There is not a single company on earth that will say it doesn’t value collaboration, whatever that means. Same with diversity. Everyone thinks they’re the diverse and collaborative and the real problem is somewhere out there.
If you’re working in a commodity role (coding, copywriting, design, or another easily-categorizable job) then you probably don’t need to be in person in order to collaborate. Those kinds of roles are well-defined so technology supporting them has progressed to the point of not requiring you to be physically near your team.
When I worked as a software test engineer, there was zero reason we had to be in person. Stand-ups can be done on slack (they take 5 minutes anyway), and if someone is showing me how to use a new technology they can just screenshare or take a video and send it to me (like we did at my next tech job which was all remote).
I know a startup that hired its workers from a different continent, they built the app, and the founder led demo days and met with investors on his own. But here’s the big caveat: they were contractors, not cofounders.
For leaders, collaboration is not a meme.
If you are a leader, you need to be as close as possible to other decision-makers.
The proof is in the pudding.
Remote Teams, Face-to-Face Leaders
I’ve seen some articles complain about how, in a hybrid office situation, those who go in earn a career advantage over those who stay at home. AKA the younger and more schedule-flexible have an advantage over those with children.
And? Life is about tradeoffs.
I literally want to have 10 kids. I’m no anti-natalist. But I understand every decision has things you’re giving up in return—and you’re potentially sacrificing a lot when you decide to take responsibility for an entire person (or 10).
Those with ability shouldn’t be handicapped just because someone else isn’t as capable.
All that to say: if you’re not a leader but want to become a leader then you need face time (the phenomenon, not the app).
Are there people who just want a job to pay the bills and stay at home with their families? Sure thing. More power to them. There’s nothing wrong with being content where you are. But if you want to lead, you definitionally need to put in more effort than your peers.
VR and facetime will never be good enough to read someone’s body cues and build trust. we are still physical beings, no matter how much we wish we could become mere brains in a jar.
Is Remote Better? Let the Data Decide
Maybe I’m a boomer, maybe I’m a fogey—but there is something qualitatively different about being in the same room as someone else.

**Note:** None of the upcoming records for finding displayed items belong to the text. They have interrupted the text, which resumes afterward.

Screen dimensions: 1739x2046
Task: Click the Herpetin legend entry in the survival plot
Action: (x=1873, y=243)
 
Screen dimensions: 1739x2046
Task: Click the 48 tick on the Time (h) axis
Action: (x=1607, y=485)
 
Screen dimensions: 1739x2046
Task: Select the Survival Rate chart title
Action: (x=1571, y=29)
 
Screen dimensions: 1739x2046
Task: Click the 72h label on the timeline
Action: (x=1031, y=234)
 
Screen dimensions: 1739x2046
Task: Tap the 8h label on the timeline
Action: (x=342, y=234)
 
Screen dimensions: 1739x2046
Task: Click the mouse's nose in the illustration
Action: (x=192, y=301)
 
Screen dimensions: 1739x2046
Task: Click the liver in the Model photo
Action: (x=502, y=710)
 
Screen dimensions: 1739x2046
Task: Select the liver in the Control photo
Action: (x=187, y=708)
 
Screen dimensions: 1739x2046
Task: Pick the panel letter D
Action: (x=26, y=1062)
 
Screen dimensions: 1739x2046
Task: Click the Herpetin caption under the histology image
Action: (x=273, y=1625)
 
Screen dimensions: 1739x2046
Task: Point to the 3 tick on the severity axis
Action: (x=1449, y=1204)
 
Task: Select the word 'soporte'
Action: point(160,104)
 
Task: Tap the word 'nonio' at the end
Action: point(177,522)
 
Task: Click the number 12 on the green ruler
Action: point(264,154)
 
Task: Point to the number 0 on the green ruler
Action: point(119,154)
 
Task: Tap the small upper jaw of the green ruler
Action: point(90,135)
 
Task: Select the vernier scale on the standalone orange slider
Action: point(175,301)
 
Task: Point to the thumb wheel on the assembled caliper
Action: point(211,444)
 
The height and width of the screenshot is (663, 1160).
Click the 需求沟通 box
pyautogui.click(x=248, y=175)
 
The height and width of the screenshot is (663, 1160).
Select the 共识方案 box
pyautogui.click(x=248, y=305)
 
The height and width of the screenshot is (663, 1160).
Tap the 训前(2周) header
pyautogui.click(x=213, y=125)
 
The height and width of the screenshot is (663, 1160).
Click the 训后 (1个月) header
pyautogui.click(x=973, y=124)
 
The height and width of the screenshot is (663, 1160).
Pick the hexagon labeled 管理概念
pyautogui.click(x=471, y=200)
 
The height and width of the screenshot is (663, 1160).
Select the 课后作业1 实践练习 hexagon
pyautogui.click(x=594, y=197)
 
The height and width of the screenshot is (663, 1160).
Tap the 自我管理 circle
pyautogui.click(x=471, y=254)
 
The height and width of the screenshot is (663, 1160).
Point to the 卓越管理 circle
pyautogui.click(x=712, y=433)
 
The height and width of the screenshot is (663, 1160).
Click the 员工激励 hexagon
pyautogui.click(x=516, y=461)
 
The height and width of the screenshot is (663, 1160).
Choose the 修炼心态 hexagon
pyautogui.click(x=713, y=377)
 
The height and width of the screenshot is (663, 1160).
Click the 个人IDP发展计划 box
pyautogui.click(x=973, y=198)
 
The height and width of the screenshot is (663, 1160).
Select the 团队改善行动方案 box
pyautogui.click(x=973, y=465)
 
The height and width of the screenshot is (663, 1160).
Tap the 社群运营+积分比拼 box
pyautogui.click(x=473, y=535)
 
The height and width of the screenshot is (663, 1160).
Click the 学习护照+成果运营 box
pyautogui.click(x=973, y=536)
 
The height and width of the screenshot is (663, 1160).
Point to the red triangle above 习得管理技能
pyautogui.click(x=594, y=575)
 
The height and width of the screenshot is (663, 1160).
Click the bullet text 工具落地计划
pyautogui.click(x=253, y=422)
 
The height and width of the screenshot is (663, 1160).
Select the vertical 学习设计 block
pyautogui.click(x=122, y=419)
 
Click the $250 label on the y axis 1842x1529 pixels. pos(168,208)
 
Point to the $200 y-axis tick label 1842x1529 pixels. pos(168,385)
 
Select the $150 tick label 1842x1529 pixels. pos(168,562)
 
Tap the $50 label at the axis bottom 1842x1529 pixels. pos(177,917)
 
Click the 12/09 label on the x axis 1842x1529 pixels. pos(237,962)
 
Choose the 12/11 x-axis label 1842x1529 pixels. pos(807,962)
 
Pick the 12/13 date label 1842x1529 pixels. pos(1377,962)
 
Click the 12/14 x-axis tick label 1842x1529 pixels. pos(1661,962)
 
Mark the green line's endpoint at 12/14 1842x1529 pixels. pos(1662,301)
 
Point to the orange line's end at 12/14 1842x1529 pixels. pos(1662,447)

Nevertheless, if you as a leader tried working remote and found it’s demonstrably better in terms of output and creativity, then great. I’m wrong and you’re right.
But the vast majority of the time, I genuinely don’t think it’s possible. Cities matter. Rooms matter. Innovation doesn’t happen in neat, 1-hour time blocks on Zoom. It happens at 11:30pm when you’ve been up for 4 hours with tech and design trying to craft the feature your customers are begging for.
I know it’s harder, especially for the introverts. That’s part of the point. You have more skin in the game.
Leaders lead from the front. If you’re not sacrificing more than the people behind you, who are you leading?